An Easterner Visits Mecca

I’ve lived in New England all my life and intend to stay there. So I’m an Eastern guy, a Hockey East guy to be specific.

But I’d been really looking forward to this pilgrimage to college hockey’s Mecca. We can show our appreciation for the sport out East, but you Minnesotans have the reputation for taking such matters to another level.

Minnesota fans at the Xcel Center Thursday (photo: Pedro Cancel)

Minnesota fans at the Xcel Center Thursday (photo: Pedro Cancel)

After all, you have a reputation for regular 10,000-plus sellouts at the Mariucci Arena. Some of you, I’ve been told, actually buy standing room only season tickets. Standing room only season tickets! Every Minnesota game is televised, a fact that turns Easterners green with envy. We’ve had championship games shown on tape delay because of conflicts with the Boston (yawn!) Celtics.

It’s not that we don’t have great fans out East. We do, including colorful ones, such as Boston University’s Sasquatch, a guy so hairy that he probably has to shave his fingernails. Sasquatch takes off his shirt and waves it to incite the crowd while the BU band plays “Iron Man.”

New Hampshire fans also throw a fish onto the ice at home games after the Wildcats score their first goal. The tradition, which symbolizes the goaltender having to fish the puck out of the net, is a pretty good one.

So we’ve got a bit of color out East, too.

But I’ve got to say that Mecca has not disappointed.

First, my complaints. Or to be accurate, my complaint. Singular.

Let me be honest and say that some of you talk funny. BU coach Jack Parker was initially denied admittance to the Xcel Center dining room because the attendant couldn’t figure out what Parker was giving as his name. How hard is Jaaack Pah-kah to understand?

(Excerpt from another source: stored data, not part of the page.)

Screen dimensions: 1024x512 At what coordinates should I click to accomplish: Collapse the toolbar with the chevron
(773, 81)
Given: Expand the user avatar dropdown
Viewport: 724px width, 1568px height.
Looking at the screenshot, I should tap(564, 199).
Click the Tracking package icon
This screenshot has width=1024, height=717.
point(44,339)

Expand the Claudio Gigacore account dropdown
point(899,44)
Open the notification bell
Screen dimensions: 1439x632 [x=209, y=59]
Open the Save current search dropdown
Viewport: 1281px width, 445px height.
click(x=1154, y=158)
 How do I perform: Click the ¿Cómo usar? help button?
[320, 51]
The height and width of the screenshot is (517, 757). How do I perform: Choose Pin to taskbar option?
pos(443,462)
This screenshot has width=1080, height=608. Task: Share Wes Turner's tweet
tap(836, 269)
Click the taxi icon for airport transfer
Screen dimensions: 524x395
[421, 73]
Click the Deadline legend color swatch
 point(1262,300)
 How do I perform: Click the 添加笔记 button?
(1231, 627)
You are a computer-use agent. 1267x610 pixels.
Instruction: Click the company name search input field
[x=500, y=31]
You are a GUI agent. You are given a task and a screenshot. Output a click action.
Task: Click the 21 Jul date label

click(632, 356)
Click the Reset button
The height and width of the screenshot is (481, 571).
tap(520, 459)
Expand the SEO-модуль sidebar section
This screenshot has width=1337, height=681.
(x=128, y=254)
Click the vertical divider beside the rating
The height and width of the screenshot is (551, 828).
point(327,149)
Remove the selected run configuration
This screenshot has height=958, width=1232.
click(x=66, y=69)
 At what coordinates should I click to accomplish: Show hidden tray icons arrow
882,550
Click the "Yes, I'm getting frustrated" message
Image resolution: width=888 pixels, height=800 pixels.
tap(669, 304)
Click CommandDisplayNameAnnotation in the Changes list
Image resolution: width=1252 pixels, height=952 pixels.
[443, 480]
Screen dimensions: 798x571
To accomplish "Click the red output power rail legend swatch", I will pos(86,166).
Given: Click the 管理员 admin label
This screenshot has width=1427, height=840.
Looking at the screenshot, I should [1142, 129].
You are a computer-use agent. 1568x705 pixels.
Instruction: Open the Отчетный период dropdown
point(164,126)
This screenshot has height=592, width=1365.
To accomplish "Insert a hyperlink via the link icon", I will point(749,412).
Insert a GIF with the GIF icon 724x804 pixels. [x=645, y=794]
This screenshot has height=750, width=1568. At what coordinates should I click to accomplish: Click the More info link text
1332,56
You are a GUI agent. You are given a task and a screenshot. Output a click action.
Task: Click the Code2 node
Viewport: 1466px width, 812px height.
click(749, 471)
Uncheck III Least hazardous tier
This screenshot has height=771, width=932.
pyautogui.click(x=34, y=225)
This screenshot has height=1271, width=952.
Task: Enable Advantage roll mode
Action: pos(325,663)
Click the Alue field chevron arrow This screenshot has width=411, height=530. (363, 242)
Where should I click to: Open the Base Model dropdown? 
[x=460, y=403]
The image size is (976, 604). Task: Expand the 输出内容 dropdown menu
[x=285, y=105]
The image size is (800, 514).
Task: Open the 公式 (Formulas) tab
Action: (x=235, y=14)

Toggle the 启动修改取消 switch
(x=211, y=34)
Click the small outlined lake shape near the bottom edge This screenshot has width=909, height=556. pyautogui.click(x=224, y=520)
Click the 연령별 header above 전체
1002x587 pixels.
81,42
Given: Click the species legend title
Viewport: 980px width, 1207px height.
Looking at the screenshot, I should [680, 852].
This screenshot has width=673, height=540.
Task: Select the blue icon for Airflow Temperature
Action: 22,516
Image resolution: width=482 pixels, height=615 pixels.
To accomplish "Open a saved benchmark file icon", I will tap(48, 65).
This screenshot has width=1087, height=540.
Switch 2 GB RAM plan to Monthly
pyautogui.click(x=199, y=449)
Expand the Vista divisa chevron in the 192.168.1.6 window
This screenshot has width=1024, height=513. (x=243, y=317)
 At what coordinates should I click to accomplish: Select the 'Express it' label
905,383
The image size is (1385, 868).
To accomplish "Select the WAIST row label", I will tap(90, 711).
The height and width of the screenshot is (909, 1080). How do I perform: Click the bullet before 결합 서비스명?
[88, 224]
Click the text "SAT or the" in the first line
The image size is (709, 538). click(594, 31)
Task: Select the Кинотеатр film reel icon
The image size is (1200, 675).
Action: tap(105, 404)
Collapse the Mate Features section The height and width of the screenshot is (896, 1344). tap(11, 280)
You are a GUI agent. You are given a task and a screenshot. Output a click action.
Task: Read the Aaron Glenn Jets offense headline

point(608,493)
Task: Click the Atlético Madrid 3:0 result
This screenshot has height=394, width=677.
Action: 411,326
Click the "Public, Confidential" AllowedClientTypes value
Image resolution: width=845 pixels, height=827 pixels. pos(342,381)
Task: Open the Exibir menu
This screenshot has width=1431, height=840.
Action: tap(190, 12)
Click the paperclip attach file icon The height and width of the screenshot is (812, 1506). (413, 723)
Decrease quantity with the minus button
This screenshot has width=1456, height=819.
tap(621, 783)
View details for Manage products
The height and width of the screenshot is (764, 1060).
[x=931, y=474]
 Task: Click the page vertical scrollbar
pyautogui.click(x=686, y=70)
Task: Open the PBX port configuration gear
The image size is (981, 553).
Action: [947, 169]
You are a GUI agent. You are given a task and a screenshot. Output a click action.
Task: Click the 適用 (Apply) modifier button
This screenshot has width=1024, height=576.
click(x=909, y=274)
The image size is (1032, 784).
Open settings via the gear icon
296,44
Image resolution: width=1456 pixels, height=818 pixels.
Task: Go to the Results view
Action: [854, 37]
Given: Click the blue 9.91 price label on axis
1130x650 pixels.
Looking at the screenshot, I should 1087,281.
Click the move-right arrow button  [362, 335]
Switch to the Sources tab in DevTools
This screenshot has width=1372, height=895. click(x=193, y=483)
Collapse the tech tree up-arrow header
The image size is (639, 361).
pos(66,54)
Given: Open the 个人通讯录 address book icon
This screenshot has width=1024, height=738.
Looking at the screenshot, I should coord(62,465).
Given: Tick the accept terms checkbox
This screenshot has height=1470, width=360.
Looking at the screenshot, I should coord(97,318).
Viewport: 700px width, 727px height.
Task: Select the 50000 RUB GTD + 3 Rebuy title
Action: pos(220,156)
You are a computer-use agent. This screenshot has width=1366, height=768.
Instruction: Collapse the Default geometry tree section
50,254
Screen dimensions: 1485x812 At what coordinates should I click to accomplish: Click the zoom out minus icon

That’s about it in the complaint department.

Arguably, the only other blemish to a wonderful Thursday has been… well, Hockey East referee John Gravellese. His performance during the emotion-filled Minnesota-Michigan contest seemed a bit like a zit on the Mona Lisa.

But he’s our fault. Instead of exporting the refereeing equivalent of a Boston Lobster, we stuck you with the Big Dig.

Mea culpa.

St. Paul, Minnesota, you’ve been great.

From a breakfast spent talking college hockey with complete strangers while staring out at the Mississippi River to the electric atmosphere of the gorgeous Xcel Energy Center, it’s been a blast.

The hometown crowd noise at Boston’s FleetCenter in 1998 and Providence’s Civic Center in 2000 were pretty impressive during Boston College’s runs at a national championship, but the consistently high decibel level at the Xcel Center topped them both.

Let me also be honest and say that I’ve become a big fan of your cheerleaders. Hey, I may be 40-something years old, but I still have all the maturity of a teenager. (Question: if I write a cheerleader feature on Saturday, do I get locker room access?)

Given a choice between Maine’s mascot that does a striptease down to his boxers and the Minnesota cheerleaders, well … you could find that one in the dictionary under “no-brainer.” And not just because the young women are beautiful.

Not that it hurts.

Not that I noticed.

Hey, if my meandering comments have obscured the message — that I’ve loved your environment here — my apologies. It’s been great from the sea of Minnesota jerseys to AdamHauser.com to the Minnesota license plate FRZN 4 to your very exciting hockey team.

On Sunday, I’ll regret having to leave. How about submitting a bid for a Frozen Four return real soon?